Trying to understand some non standard program hierarchy.

At least non standard to me

Typical my program flow i like this

Under Tasks
---------------------Main Program
---------------------------MAIN (call all sub Routines)
------------------------------------All sub routines here

What is the purpose and what would be an example of having addition programs inside of one project such as


---------------------Main Program
---------------------------MAIN (call all sub Routines)
------------------------------------All sub routines here

---------------------Main Program 2 ( goes and does something)
-------------------------Main (2)
-------------------------------Sub routines pertaining to main program 2



Why would you want multiple "programs" as AB calls it inside of one project?

Can Main 1 call main 2?

Does main two always execute?

Thanks in advance
 
Why would you want multiple "programs" as AB calls it inside of one project?

Modularity, multi-function, a single project can do many things that aren't necessarily related.

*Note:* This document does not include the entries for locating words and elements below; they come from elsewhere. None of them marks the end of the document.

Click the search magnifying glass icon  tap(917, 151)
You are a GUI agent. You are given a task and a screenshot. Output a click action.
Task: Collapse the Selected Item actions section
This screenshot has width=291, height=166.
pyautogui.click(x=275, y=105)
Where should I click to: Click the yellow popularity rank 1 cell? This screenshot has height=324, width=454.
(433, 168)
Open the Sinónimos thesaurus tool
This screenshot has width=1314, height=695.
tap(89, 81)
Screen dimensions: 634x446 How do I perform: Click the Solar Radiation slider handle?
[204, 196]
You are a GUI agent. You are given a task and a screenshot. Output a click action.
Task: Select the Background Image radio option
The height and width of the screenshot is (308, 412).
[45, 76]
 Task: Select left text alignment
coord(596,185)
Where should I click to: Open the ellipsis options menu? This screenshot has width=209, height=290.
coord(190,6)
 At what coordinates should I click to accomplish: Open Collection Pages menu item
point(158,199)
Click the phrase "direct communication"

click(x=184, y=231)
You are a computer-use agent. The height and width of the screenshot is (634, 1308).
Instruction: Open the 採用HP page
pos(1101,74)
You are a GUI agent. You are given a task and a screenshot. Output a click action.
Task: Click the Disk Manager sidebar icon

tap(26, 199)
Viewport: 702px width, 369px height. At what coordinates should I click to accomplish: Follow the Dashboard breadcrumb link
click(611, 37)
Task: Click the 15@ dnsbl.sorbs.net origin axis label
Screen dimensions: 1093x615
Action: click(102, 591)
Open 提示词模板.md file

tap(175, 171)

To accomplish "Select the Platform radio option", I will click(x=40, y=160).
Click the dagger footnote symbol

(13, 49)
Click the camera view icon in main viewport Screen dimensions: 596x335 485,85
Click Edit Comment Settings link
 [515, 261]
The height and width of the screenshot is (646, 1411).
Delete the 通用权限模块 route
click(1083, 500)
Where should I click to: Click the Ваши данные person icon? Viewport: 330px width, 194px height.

Easy to standardize a control structure and deploy.

Good read here

I come from batch and process, and I use programs to handle a single, relatively basic process. This basic process actually comes packed with features. State and Sequencing engine, fault handling, use of standardized routines, structure with UDTs and SCADA interfacing. This becomes my common building block.

Say I have a large process, in which I have identified 200 programs will be required for everything the system needs to do. Once I build the skeleton for the 1st program, I can easily generate the other 199 programs I will need and all my common control is programmed. I can then focus on the specific device control required for each program. This can also be expedited as often times programs are identical, less the physical devices they need to control. Tank 1, Tank 2, Tank 3, Tank 4 logic differences are only in the control devices. So Tank 1 easily ports to 2, 3, and 4 with little concern of copy/paste errors. Using alias tags here makes replication almost instant.

Tank 1, Valve 101 -- "InletValve"
Tank 2, Valve 201 -- "IneltValve"

The alias of "InletValve" keeps logic and tag references identical between programs and all you need to do is update the program alias tag. Realize you made a mistake? Fix it in Tank 1, just copy and paste the logic to 2, 3, and 4. Alias updates automatically.

Training is another benefit. I can train a maintenance team on understanding 1 program. Once they understand it, they can easily understand the other 199.

Also makes it stupid easy to expand in the future.
 
Last edited:
We use them more for changing scantimes. Some of the tasks don't need to run continuously and can just be scanned every 1000ms. Then some would be event tasks. For instance, if one process is not running we don't need to be scanning that task until a start event tells it to.


This wouldn't be just for a machine, we mainly use this on our backbone PLC's.